Jonathan Clark committed a patch related to this issue. It has been pushed to "libreoffice-25-8": https://git.libreoffice.org/core/commit/b37b2ed3efb4e3fc1417ce1008fe306211868bd0 tdf#166011 Implemented style:script-type It will be available in 25.8.0.0.beta2. The patch should be included in the daily builds available at https://dev-builds.libreoffice.org/daily/ in the next 24-48 hours. More information about daily builds can be found at: https://wiki.documentfoundation.org/Testing_Daily_Builds Affected users are encouraged to test the fix and report feedback.
Created attachment 201214 [details] Sample document using style:script-type
Created attachment 201215 [details] Screenshot of sample document with style:script-type support
(In reply to Eyal Rozenberg from comment #14) > (In reply to Jonathan Clark from comment #13) > The only people are me and Stuart... :-P I used the following macro to make the test document. Sub setHintToLatin() cursor = ThisComponent.getCurrentController.getViewCursor() cursor.CharScriptHint = 2 End Sub This should be safe to use. Possible values are: 0 = Automatic (the default behavior) 1 = Ignore (special; treats all text as Latin) 2 = Latin hint 3 = Asian hint 4 = Complex hint
(In reply to Jonathan Clark from comment #17) > Created attachment 201215 [details] > Screenshot of sample document with style:script-type support I don't see the differences between the two paragraphs with the quotes, the text looks the same.
Created attachment 201250 [details] Document with some paragraphs having style:script-type set I believe there's something wrong with the implementation. In the attached document, there are 4 sections, each with several paragraphs: Directionality style:script-type RTL/LTR x set / unset in each section, there are several paragraphs with English and/or Hebrew text, before and/or after some neutral characters: Spaces, semicolons, numerals.

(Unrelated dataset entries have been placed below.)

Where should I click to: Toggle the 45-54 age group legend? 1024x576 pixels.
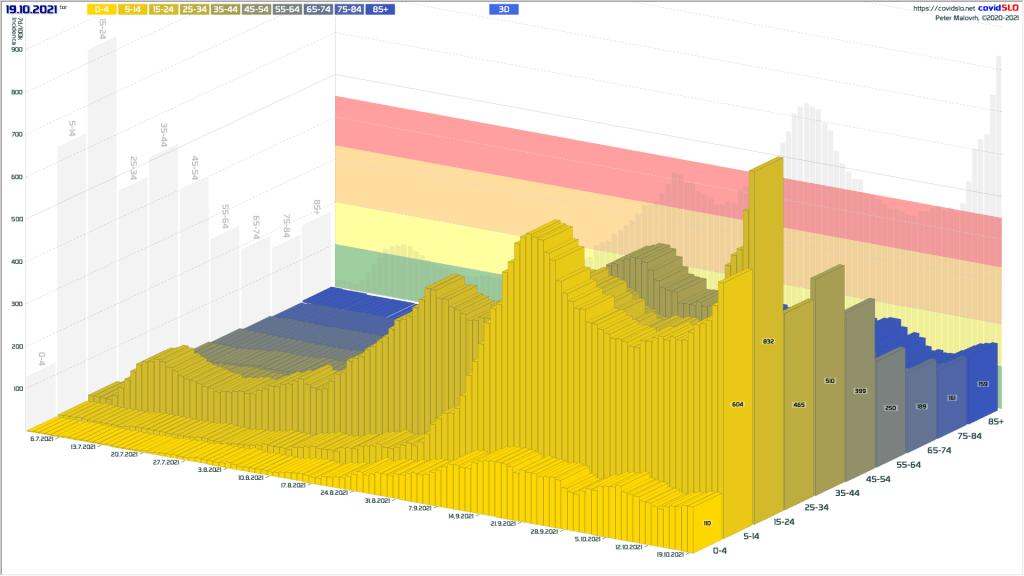[x=257, y=9]
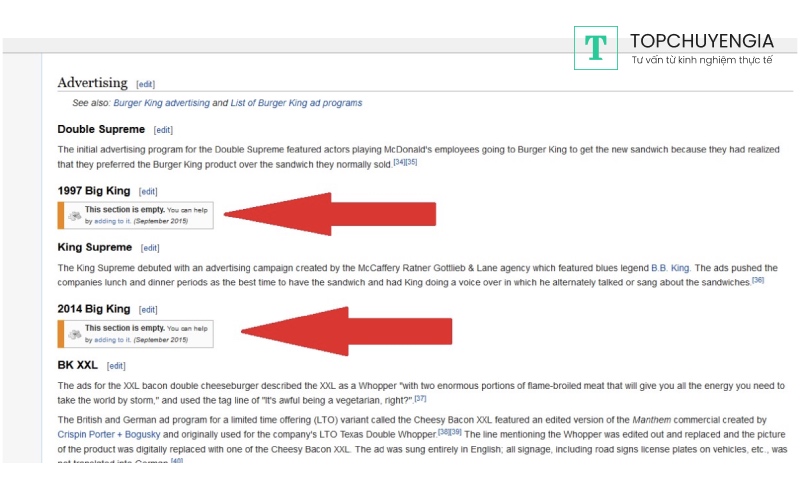Click "adding to it" under 2014 Big King

(x=112, y=340)
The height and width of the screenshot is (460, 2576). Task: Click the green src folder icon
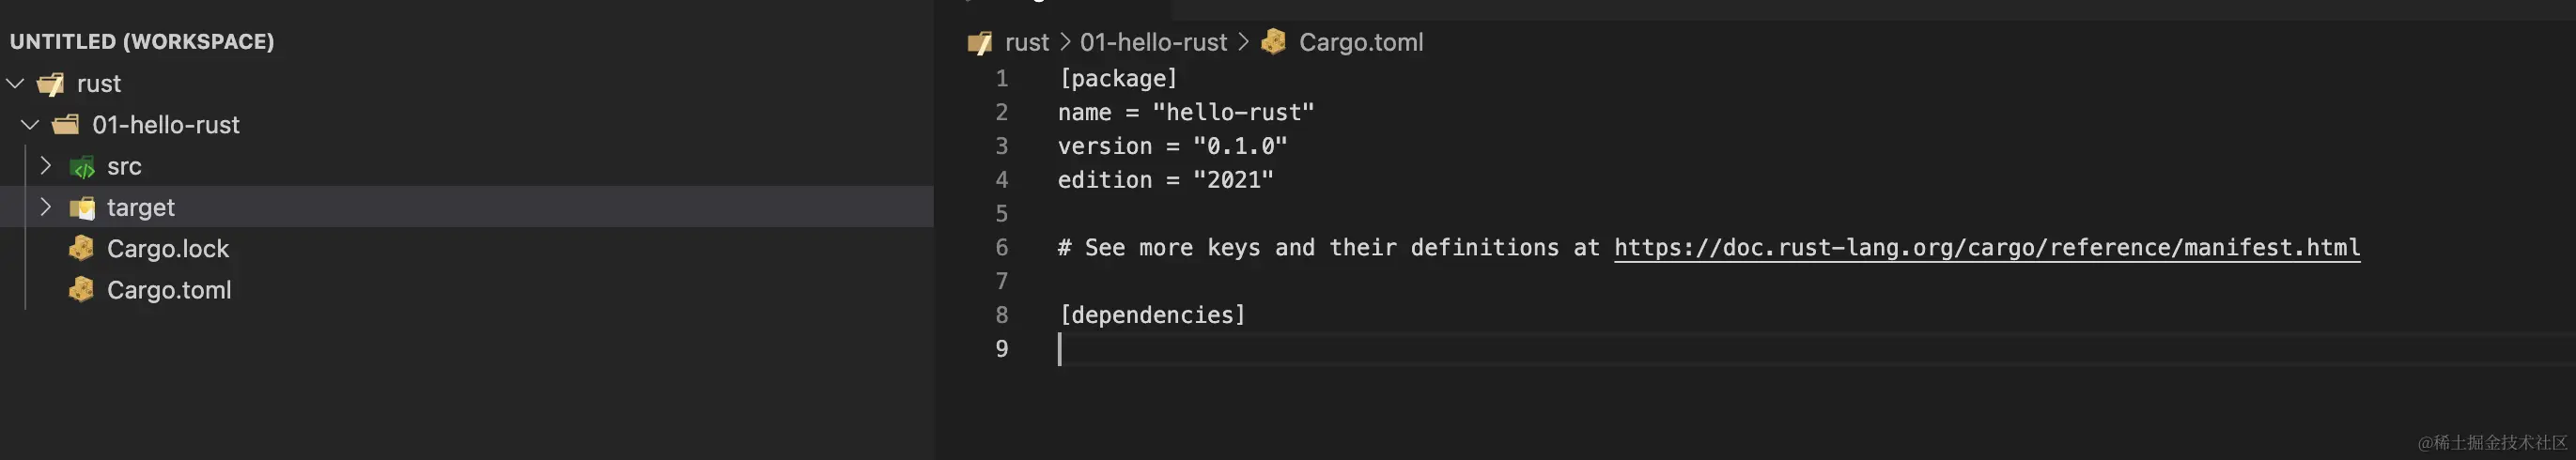(x=82, y=167)
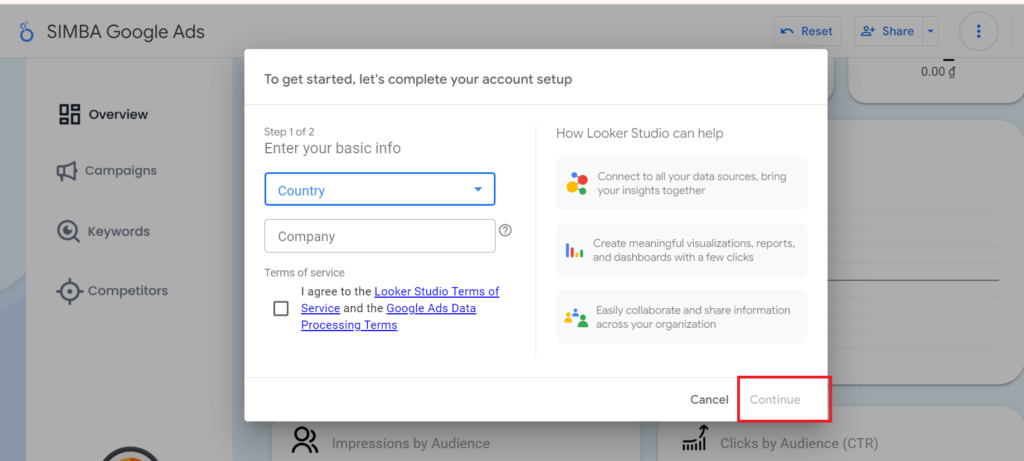This screenshot has width=1024, height=461.
Task: Click the Campaigns megaphone icon
Action: [x=67, y=172]
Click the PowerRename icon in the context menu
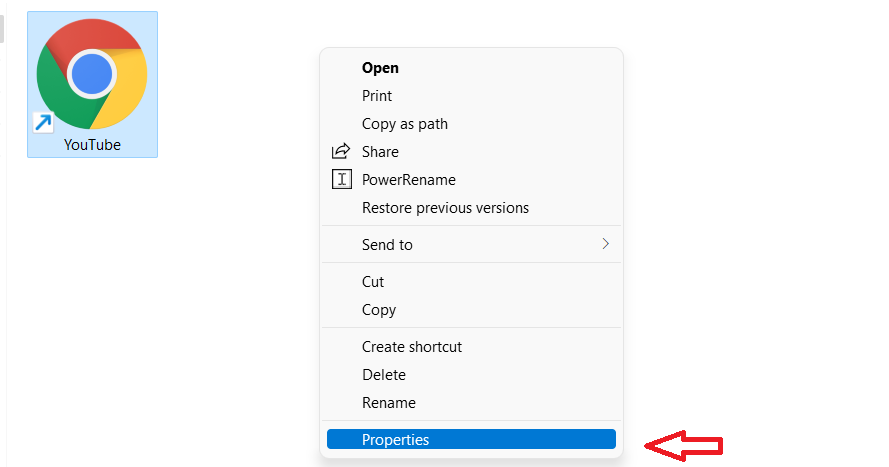Screen dimensions: 889x467 tap(342, 180)
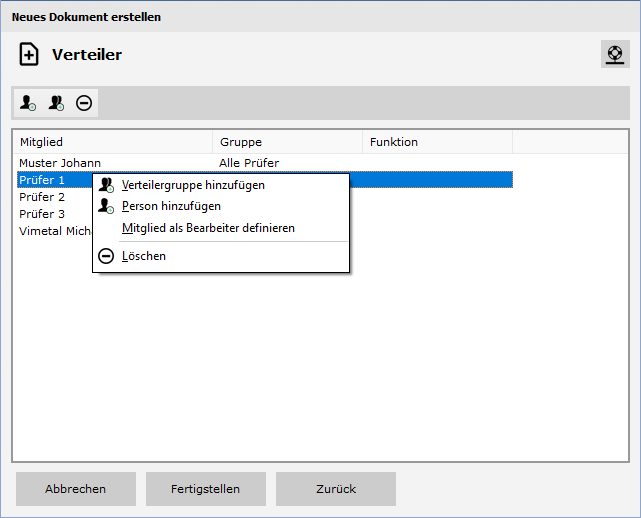Click the Fertigstellen button
Viewport: 641px width, 518px height.
point(206,489)
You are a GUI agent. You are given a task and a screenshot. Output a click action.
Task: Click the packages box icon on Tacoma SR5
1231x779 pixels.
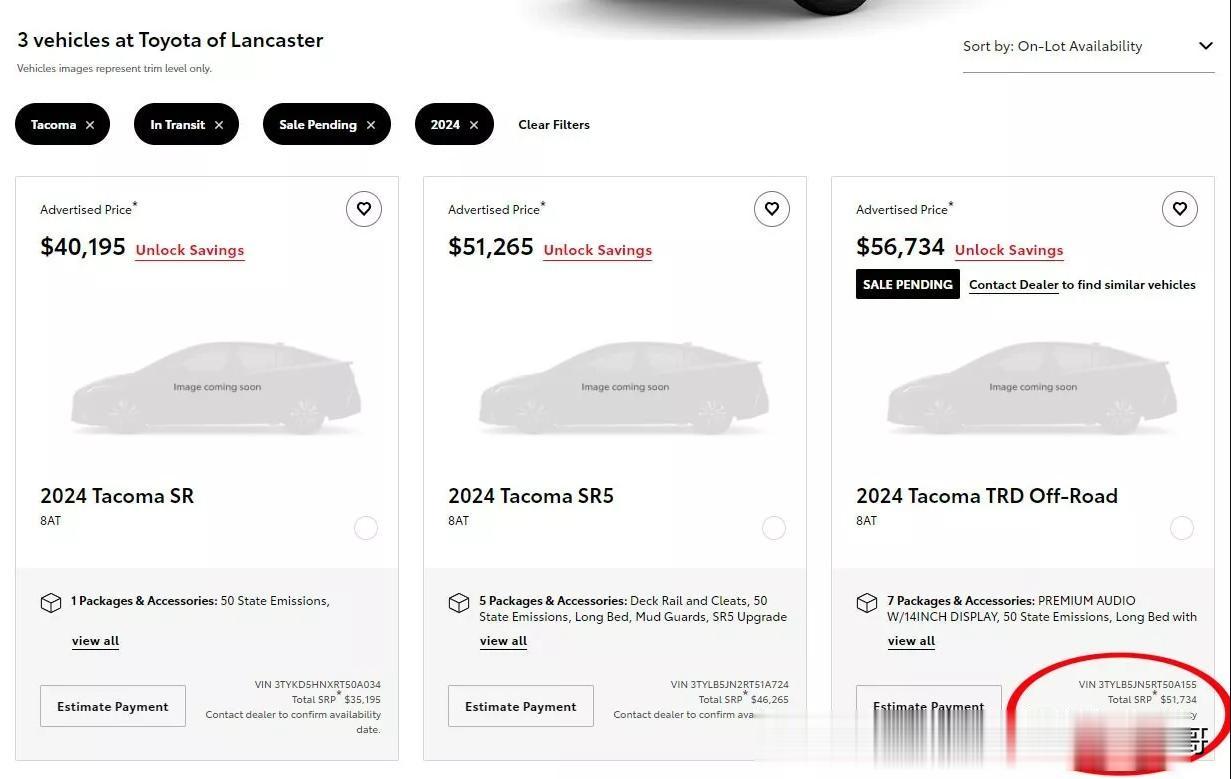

The RTL-CTL (Hebrew) font has been set to 18pt Bold, to better emphasize the differences. The effect I observe style:script-type to have is on space chracters, which seem to widen after it is set. But other than that - none of the neutrals is rendered in the font of the other RTL-CTL language group: Neither the numerals nor the semicolon. Note that the FODT has been manually edited to reduce the number of auto-styles; but the phenomenon was the same before that as well.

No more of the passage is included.